同壽自殿外進來,巡視半晌,向他師父遞了個眼神。
高裕心領神會,躬身詢問宋奕:“殿下,您也喝了不少了,奴才扶您回去歇著罷。”
“不必。”宋奕自酌自飲,頭也不抬地回複道。
高裕心下一咯噔,可彆那邊兒準備好了,殿下這兒反倒掉鏈子了。
他略一思忖,看了眼酒壺,又給同壽使了個眼色。
同壽多精啊,當即就湊上前給宋奕斟酒,手那麼一抖,酒便灑在了宋奕衣裳上。
“奴才有罪!奴才有罪!殿下饒命!”同壽一骨碌就跪趴在地上,連連磕頭。
“你個猴崽子,這麼點兒事都乾不好!”
高裕一抖拂塵,使勁兒地往他身上招呼,看得宋奕眉頭一皺。
“行了,回宮更衣。”
目的達到,高裕立即停了手跟在宋奕後頭,又朝著同壽投去一個讚許的眼神。
好小子,這事兒若成了,師父非得好好犒勞犒勞你不可。
廣陽宮裡,宋奕一進殿,就辨到一股不屬於他的呼吸聲,平緩清淺,是女子的。
他沉著臉色走近內殿,果然瞧見他的床榻上赫然躺著一個女子,背對著他,看不清正臉。
不止一次碰見這種事,宋奕早沒了耐心,他寒著一張臉,扭頭對著門外怒喝道:“高裕!給孤滾進來!”

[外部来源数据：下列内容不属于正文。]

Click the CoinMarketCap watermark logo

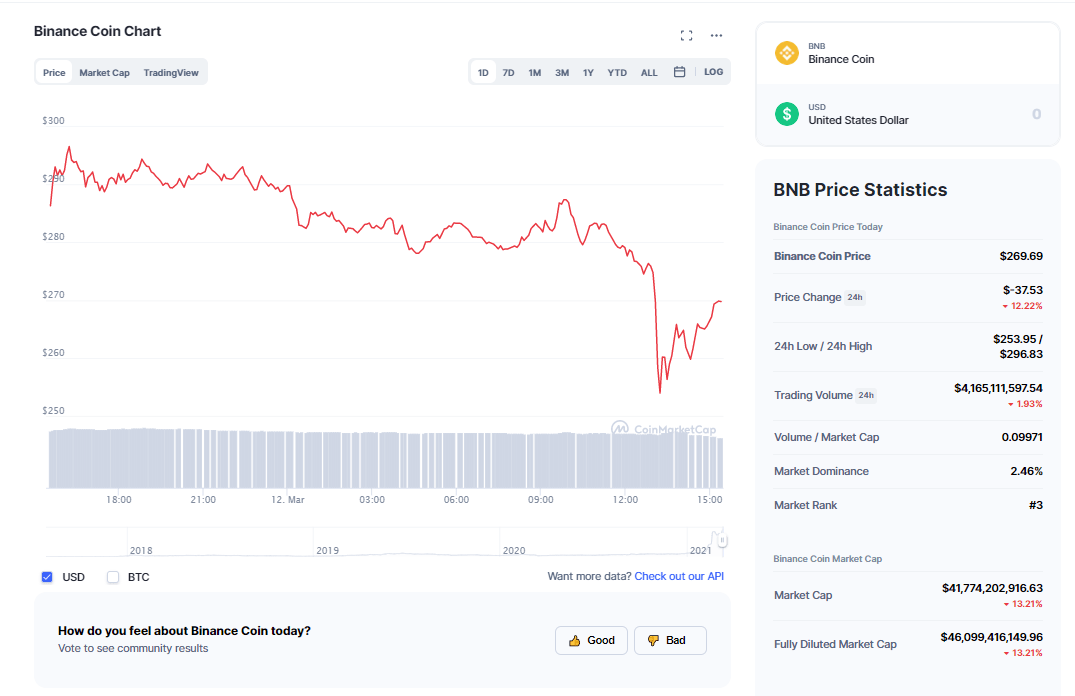click(x=663, y=429)
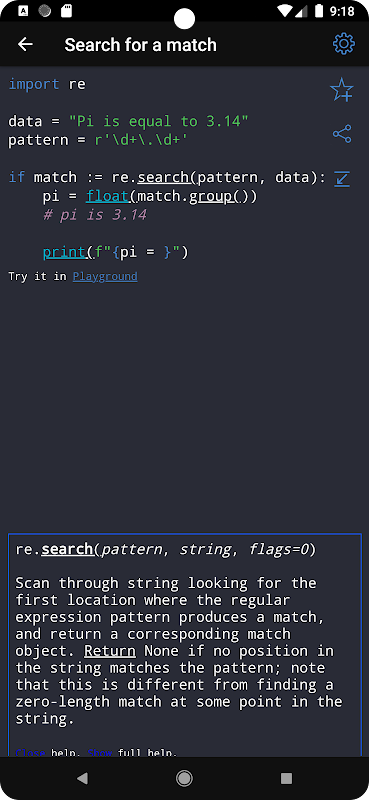Click Close help link
Screen dimensions: 369x800
[x=30, y=753]
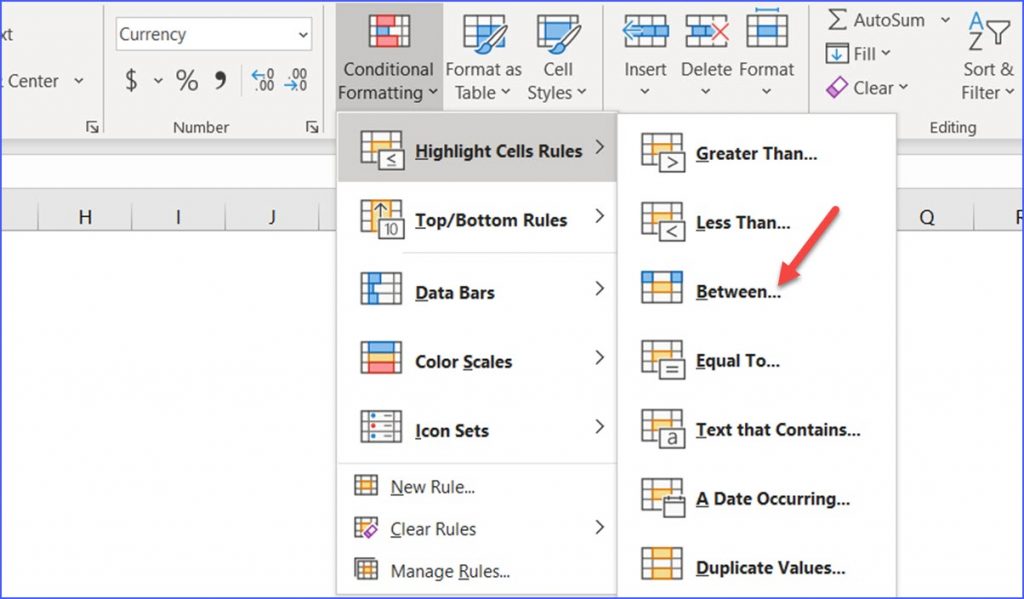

一聲怒吼,驚得計雲舒從昏迷中漸漸蘇醒過來,身體的不適讓她嚶嚀了一聲。
宋奕的脊背僵了一瞬,他似是不可置信般猛地回頭,快步上前撥過那女子的臉,見果真是她後,原先的怒氣竟消散的一乾二淨。
候在門外聽聲兒的高裕也被嚇了一跳,還以為是自己猜錯了,殿下不喜那女子。
他戰戰兢兢地推開門等候吩咐,卻見他家殿下站在榻邊,一臉意味深長地盯著那女子,滿麵怒容也消失不見。

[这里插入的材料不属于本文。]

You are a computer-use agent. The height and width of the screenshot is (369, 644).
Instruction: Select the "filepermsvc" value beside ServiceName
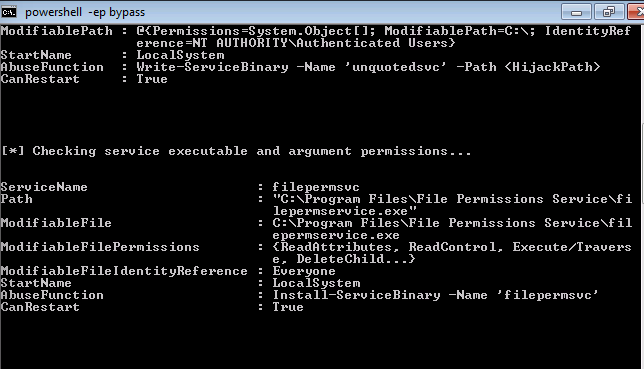click(x=316, y=187)
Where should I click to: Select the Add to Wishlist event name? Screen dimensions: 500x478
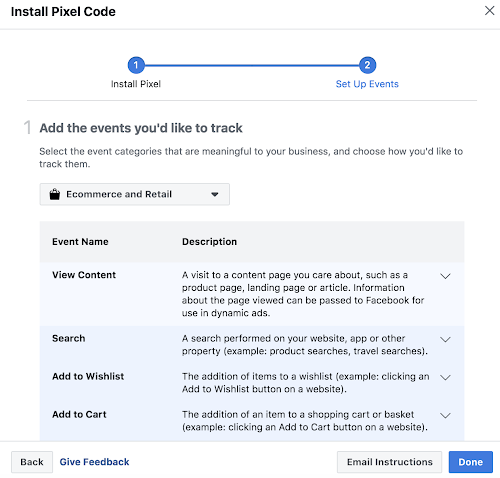(88, 376)
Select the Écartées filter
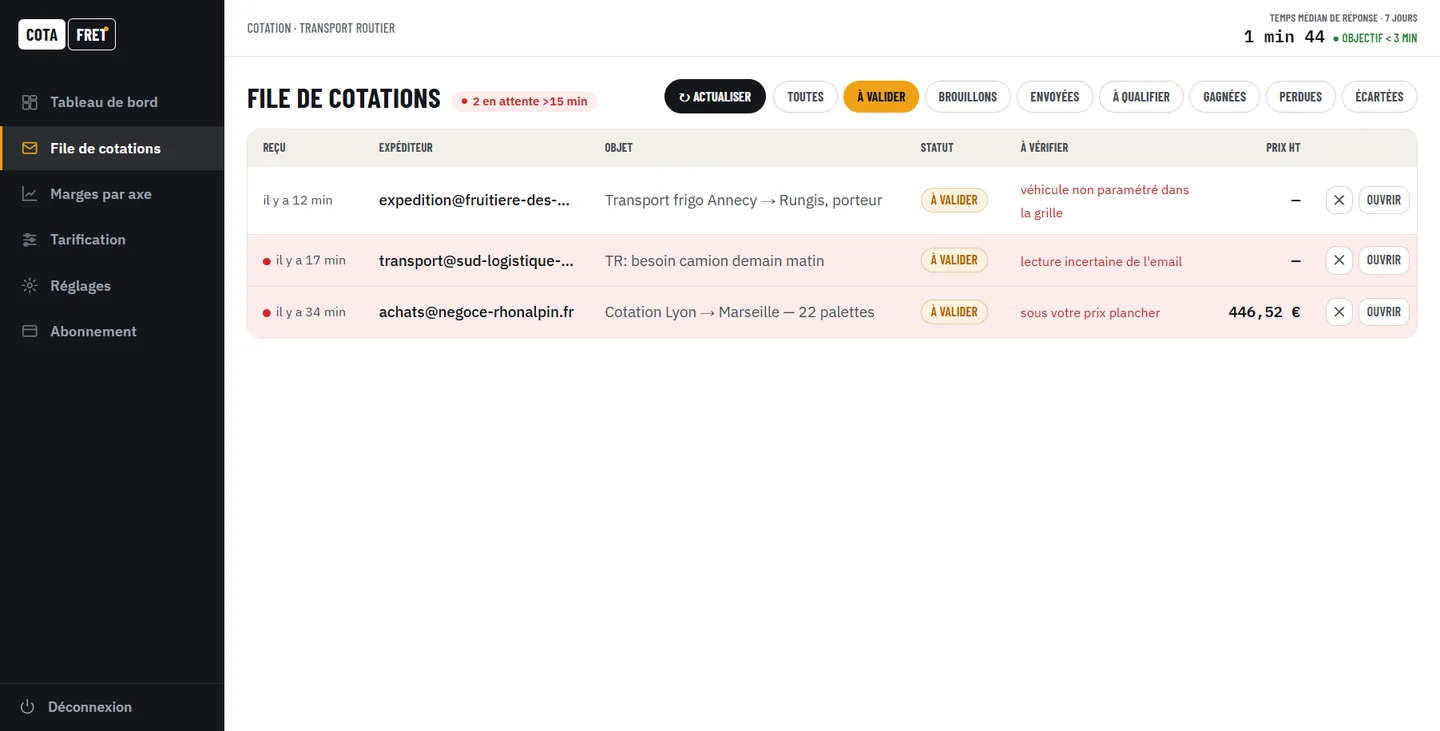The height and width of the screenshot is (731, 1440). point(1379,97)
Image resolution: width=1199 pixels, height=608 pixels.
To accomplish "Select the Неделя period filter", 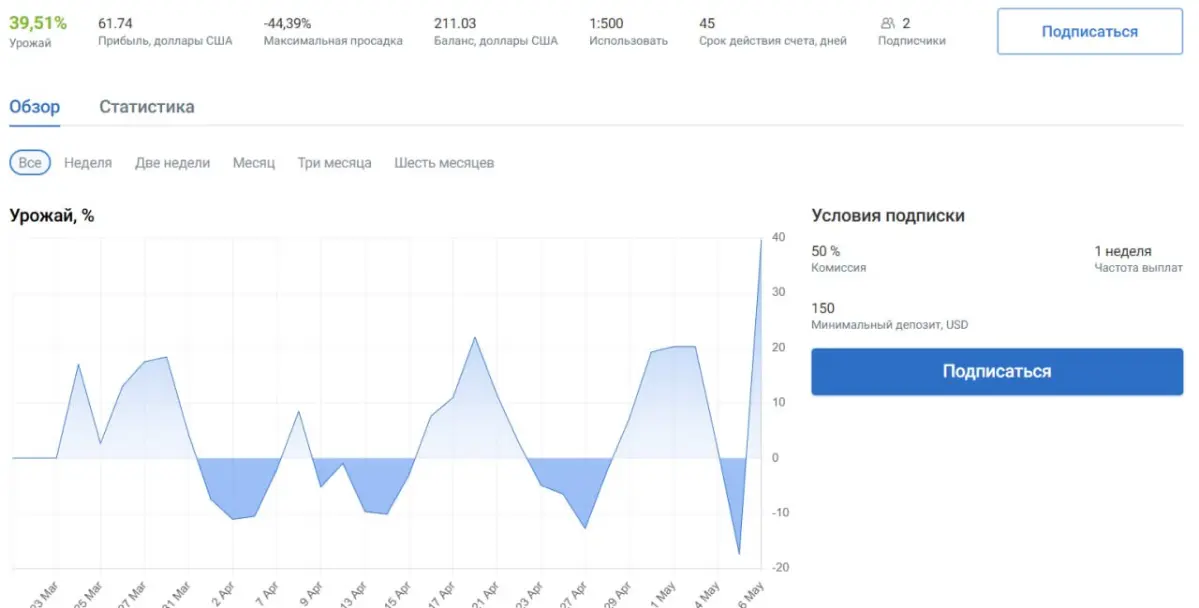I will coord(88,163).
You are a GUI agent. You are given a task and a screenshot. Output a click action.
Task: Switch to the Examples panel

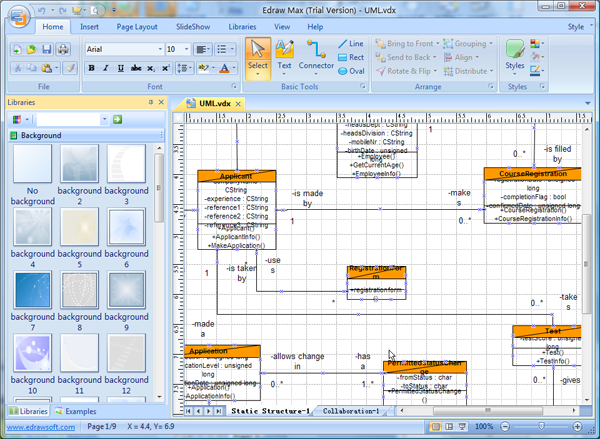[x=75, y=411]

聽見他開門的動靜,宋奕頭也不回地吩咐道:“出去,守在殿外,不許任何人進來。”
高裕聞言,懸著的心終於放下,屁顛屁顛兒地帶上門出去了。
一時間,殿內安靜得隻有二人此起彼伏的呼吸聲。
宋奕輕聲笑了笑,心道她原先那副清高的模樣竟是在欲擒故縱,見自己長時間沒動靜,怕到手的榮華富貴飛了,這會兒便急不可耐地爬床來了。
然而看著看著他便發覺她有些不大對勁,麵色潮紅,滿頭虛汗,不似正常模樣,倒像是......

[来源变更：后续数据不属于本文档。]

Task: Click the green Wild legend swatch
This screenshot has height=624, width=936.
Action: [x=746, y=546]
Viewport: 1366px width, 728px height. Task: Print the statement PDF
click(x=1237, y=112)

宮裡醃臢事兒他見過不少,便是宮女要勾引誰也斷沒有給自己下藥的道理,她這副模樣怕是身邊人嗅到了什麼風聲,強行弄來討好他的。
思及此,宋奕內心莫名的湧起一絲失落,但很快又被他煩躁地壓下去。
他雖非什麼端方君子,卻也不屑做那乘人之危的小人。
“醒醒。”他略帶慍怒地踢了一腳床榻,欲將她叫醒。
計雲舒終於睜開了眼,待看清眼前人時,她駭得一激靈坐了起來。
甫一下榻,便雙腿無力地跪坐在了地上,卻還掙紮著起身給宋奕行禮。
計雲舒腦中一片混沌,隻依稀記得琳琅被叫去生辰宴幫忙後,她便在屋裡給畫潤色。好好的,卻兩眼一黑昏了過去,一醒來就是在這陌生的殿宇中。
再看眼前,臉色難看得不像話的宋奕,用腳趾頭想她也知道,這是那宋奕的寢宮。
“殿下恕罪,我...奴婢不知怎麼竟闖入了殿下寢宮,殿下饒命。”
雖知道自己解釋的話在他人看來略顯蒼白,但事已至此,還是先平息宋奕的怒火更為重要。
可誰知他對如何處置自己的事避而不談,開口說了一句令她崩潰的話。
“你被人喂了迷情藥。”
計雲舒當即愣住,難怪......難怪她身上火燒火燎的難受,難怪一醒來就是在宋奕的榻上。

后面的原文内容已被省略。